To clarify: we are not struggling. We make a good joint income, but somehow every month we are so close to budget that it makes us uncomfortable. maybe we are saving too much. maybe it is just our luck that every month something seems to come up that wasn’t in the budget. We have cut our allowances to practically pennies each month and other than Friday night wine nights we don’t get out just for the two of us. {which is why I value our Saturday & Sunday Greenway runs with M so much – it is free family time}. it makes me sad that our budget cripples us from being able to do things, but saving is important to us.  McKenna going to a good daycare is really important to us. I wish Kyle didn’t have to think that he needs to change jobs just too add more to our gross income when there are so many things about his job that are valuable and that I envy. I just wish 2015 will be easier.

{five}
I want to look for & find the good in every day.
I so often don’t look for the good in everyday and get so wrapped up in the bad and the annoying. I want to try and focus on the little things that make me happy.
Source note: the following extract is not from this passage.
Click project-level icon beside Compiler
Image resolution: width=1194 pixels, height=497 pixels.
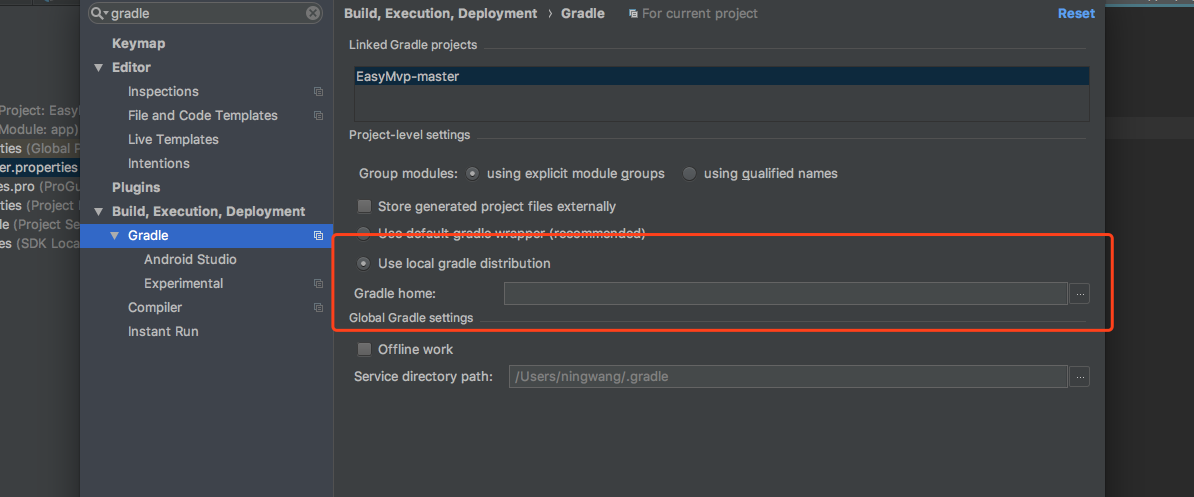pos(318,307)
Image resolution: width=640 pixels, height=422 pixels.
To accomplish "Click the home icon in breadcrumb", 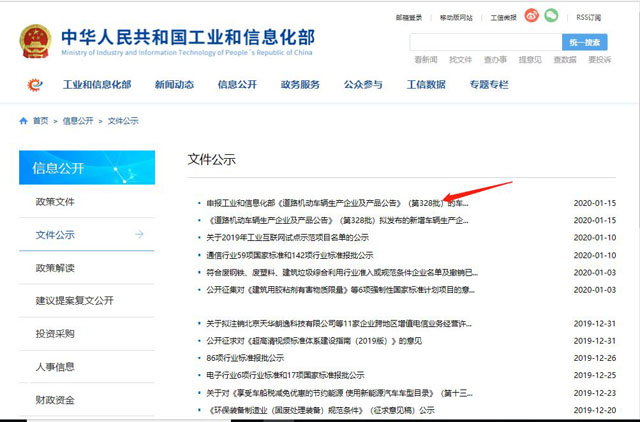I will click(x=23, y=120).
Like a phone call from a friend I haven’t talked to in months. Or a McKenna giggle. Or that my best friend ever is getting married. Or that I have a husband who will do anything to make me happy. or that my outfit matched and I was well rested. Or that I helped someone. I need to stop focusing on the annoying and the negatives and look at them as minor speed bumps.

I feel like 2015 is going to be the year of ME. Focusing on me. Growing up. Changing. And hopefully becoming a better version of me. 

What are your goals and plane and motivations for the new year.